Он что, и правда такой глупый, этот человек? Может, и правда его быстрее настигла старость, может, у него мозг отказывает? Вместо ответа он задал священнику вопрос:
– Помнишь, как мы к нему пошли? Тогда? Вечером? Втроем у него сидели? У него дома? И я все вам рассказывал, а потом мы поклялись, что никто ничего не скажет. Никто никому. Господом Богом клялись. Вот же сука. Пирожки ели. Я помню, какими эти пирожки были на вкус. До сих пор. Его жена их сделала. Ужасная дура, но пирожки умела печь. Лимонные. Помнишь?
Когда произнес «пирожки», его тело отреагировало, сжавшийся желудок заплакал. Он сунул себе в рот рукав куртки, принялся посасывать. Это помогало. Ненадолго.
– Какие пирожки? О чем ты, Мацюсь? – с трудом говорил ксендз. Хрипел. Что-то у него сильно болело.
«Вот и пусть, сука, болит», – подумал он.
– Почему ты не пошел тогда в полицию? Я сказал тебе тогда, что мы сделали, а ты даже не скривился. Даже, сука, не скривился. Только пирожки жрал. И говорил, что вкусно. Был бы сейчас жив. Был бы сейчас жив, глупый ты пизденыш. И я бы был жив. В камере – но жив. – Он засмеялся.
– Это не мое дело. Мое дело – передавать Богу просьбу о прощении, – звуки вылетали из горла ксендза, словно его тошнило кусками острой проволоки, а потому, прежде чем он заканчивал фразу, проходил, кажется, час. По крайней мере, так ему казалось, потому что время в этой темноте текло, будто теплая смола.

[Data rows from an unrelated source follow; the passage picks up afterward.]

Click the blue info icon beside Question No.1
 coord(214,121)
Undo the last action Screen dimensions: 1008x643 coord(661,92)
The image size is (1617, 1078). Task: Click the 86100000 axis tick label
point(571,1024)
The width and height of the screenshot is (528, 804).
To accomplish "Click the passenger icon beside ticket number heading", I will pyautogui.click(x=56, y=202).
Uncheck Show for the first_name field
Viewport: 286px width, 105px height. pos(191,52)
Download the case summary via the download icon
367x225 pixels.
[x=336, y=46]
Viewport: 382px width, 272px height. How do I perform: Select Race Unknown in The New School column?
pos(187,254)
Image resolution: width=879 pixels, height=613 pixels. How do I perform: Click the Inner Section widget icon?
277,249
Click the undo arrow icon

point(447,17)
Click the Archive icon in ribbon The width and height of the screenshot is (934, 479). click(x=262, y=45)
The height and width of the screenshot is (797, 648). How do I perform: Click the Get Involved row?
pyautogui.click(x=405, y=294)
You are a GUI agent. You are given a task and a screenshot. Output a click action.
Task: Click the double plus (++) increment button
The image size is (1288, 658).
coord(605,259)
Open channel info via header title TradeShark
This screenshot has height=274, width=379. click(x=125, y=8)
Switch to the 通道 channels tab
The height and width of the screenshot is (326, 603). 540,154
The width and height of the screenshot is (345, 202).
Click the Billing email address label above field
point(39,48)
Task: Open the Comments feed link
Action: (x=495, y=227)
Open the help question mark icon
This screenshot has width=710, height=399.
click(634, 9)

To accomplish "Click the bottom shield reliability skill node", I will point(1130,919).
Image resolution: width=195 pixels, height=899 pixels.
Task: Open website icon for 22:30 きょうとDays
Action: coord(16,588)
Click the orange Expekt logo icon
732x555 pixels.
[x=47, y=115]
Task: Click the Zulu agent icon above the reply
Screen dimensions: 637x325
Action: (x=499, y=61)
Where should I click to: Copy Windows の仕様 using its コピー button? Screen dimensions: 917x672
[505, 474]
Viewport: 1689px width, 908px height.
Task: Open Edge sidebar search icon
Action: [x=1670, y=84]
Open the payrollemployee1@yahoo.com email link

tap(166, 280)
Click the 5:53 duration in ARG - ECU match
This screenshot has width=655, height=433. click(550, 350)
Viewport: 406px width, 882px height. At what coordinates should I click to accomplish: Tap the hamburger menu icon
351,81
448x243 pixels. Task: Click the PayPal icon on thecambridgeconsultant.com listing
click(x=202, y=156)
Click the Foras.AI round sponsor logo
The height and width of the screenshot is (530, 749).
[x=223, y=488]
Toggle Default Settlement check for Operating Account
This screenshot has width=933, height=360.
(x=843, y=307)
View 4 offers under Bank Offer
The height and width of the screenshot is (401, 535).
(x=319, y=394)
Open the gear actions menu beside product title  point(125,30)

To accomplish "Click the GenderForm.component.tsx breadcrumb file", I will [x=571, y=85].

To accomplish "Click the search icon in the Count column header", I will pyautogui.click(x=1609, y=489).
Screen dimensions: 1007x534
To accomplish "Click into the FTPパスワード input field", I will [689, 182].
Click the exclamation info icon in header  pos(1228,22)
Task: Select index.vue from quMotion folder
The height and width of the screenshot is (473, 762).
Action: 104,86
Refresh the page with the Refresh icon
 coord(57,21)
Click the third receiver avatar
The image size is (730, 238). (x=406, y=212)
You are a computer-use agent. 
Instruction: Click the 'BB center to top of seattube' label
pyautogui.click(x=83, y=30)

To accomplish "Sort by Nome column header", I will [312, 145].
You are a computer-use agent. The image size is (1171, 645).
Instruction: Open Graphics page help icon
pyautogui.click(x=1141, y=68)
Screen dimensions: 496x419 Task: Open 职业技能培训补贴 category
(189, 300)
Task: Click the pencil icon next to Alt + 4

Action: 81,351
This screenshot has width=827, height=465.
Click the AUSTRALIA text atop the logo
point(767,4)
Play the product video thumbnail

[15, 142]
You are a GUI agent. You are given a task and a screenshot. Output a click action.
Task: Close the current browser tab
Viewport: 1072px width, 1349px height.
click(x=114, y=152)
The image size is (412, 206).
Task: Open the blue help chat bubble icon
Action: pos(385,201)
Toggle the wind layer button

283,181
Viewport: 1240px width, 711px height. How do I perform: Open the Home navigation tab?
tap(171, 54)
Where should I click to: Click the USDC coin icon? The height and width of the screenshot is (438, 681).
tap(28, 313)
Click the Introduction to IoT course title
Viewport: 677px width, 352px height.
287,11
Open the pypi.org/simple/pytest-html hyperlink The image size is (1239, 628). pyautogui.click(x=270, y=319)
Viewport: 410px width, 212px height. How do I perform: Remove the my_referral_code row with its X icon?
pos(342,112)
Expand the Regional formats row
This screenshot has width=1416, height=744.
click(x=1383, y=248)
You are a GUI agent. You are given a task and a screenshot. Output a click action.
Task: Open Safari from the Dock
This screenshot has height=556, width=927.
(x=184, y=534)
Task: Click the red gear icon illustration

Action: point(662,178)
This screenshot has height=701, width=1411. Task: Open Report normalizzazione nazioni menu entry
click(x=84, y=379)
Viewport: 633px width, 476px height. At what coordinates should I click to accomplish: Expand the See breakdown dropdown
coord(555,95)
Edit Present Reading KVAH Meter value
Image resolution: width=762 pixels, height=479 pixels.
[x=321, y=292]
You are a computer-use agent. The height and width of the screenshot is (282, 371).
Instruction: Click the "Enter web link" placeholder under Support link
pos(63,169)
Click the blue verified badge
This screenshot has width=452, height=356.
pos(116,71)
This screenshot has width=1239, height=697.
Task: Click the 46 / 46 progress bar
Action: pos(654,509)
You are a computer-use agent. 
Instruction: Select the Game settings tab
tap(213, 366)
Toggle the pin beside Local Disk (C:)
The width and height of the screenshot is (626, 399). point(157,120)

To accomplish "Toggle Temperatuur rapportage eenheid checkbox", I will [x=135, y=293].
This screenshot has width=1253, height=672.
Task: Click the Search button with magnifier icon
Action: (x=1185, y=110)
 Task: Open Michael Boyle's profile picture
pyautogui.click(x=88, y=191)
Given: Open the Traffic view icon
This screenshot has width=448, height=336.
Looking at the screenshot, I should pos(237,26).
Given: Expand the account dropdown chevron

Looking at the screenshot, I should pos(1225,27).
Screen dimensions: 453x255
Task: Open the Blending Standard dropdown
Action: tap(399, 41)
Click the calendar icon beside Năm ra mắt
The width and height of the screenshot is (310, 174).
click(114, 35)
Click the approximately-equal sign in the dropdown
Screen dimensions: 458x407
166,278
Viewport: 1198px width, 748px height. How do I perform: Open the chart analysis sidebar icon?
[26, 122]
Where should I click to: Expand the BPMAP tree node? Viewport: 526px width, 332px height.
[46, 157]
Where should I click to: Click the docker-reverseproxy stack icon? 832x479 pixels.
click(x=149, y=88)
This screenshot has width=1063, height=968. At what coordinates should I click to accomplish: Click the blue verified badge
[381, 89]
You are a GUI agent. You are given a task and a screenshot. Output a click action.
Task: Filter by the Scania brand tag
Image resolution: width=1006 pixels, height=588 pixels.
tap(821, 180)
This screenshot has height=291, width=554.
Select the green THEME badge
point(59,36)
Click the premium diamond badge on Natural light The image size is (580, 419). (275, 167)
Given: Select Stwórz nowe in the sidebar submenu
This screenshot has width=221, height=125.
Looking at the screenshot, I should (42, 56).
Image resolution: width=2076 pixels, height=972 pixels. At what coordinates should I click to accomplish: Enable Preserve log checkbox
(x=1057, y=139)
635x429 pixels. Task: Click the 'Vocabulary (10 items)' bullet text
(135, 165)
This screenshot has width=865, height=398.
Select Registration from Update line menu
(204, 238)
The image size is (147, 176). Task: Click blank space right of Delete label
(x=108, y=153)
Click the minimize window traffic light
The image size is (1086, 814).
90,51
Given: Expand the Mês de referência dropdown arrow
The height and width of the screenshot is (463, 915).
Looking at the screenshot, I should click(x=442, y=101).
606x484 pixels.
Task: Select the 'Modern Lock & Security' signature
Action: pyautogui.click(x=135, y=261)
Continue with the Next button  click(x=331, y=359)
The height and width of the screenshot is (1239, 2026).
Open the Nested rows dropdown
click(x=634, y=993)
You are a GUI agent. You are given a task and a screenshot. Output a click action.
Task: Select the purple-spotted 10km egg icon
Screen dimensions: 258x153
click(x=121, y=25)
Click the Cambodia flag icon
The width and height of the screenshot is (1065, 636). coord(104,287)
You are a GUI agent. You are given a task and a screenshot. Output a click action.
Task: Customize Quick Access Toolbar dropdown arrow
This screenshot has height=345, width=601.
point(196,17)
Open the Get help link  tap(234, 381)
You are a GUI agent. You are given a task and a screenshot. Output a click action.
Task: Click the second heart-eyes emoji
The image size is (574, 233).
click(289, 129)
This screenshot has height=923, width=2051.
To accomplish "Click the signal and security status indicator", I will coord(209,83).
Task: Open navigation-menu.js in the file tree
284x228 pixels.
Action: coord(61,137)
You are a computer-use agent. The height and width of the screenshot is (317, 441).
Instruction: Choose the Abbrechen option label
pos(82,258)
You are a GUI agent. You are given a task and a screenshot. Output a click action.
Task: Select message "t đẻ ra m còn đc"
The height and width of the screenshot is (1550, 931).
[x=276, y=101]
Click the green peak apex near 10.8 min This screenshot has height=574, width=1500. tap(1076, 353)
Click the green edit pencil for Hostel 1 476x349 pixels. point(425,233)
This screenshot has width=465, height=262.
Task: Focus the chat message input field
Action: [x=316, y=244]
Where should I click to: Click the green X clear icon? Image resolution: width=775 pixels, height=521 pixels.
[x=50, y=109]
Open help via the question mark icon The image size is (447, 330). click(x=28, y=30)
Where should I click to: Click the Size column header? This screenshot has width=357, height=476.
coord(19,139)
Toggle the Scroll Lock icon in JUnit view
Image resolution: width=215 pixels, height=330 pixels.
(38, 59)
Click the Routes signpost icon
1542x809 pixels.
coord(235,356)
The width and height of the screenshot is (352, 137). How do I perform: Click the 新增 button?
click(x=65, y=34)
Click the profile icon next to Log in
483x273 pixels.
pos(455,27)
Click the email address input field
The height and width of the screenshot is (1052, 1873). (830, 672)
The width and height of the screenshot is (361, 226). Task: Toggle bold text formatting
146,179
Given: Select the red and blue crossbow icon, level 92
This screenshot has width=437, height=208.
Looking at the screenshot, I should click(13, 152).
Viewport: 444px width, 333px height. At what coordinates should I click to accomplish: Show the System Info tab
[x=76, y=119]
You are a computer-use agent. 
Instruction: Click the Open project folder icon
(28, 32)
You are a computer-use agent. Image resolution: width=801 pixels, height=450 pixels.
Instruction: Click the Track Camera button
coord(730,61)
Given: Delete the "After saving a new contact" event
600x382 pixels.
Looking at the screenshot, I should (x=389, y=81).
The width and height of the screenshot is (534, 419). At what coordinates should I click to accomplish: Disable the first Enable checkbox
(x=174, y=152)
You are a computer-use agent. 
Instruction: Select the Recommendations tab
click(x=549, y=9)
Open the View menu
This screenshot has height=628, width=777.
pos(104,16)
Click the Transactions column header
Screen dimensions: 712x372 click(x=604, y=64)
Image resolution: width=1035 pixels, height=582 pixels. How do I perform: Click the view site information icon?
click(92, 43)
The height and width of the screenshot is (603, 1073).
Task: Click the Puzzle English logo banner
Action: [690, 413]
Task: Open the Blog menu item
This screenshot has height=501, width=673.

– Херню несешь. Просто ты всегда делал так, как тебе говорили.
Ксендз молчал.
– Я должен бы себя убить. Это я должен себя убить, знаю, – обронил он. Это была наибольшая его тайна – то, что хотел так сделать, что последние шестнадцать лет много раз думал об этом; думал об этом, когда смотрел на бритвы, или на пояс от штанов, или на пистолет; думал об этом всякий раз, когда вспоминал, что сделал; это был наибольший его секрет, а теперь он вывалил его только затем, чтобы заставить ксендза говорить.
Смрад из другого конца помещения становился невыносим. Смрад – словно уплотненный экстракт из сральника.
– О, Господи Боже, о, Иисусе! – Он увидел, как ксендз хватается за живот.
– Помолимся, – засмеялся он над этой болью. – Может, помолимся.
– Что-то тут не так, Боже, нужно их позвать, что-то тут не так, – стонал ксендз.
– Помолимся! – Он поволокся к ксендзу.
У ксендза был свой запах, он смердел костелом, старой бабой, деревом из реки, перцем.
– Помолимся. Помолимся, сука. Только это нам и осталось. Они нам не простят. Таких вещей не прощают.
– Только правда освобождает, – тихо заскрипел ксендз.
Эти слова подействовали на него, будто глоток холодной водки. Что-то напомнили. Он даже руки потер. Начал говорить, и с каждым словом становилось ему лучше, теплее, здоровее.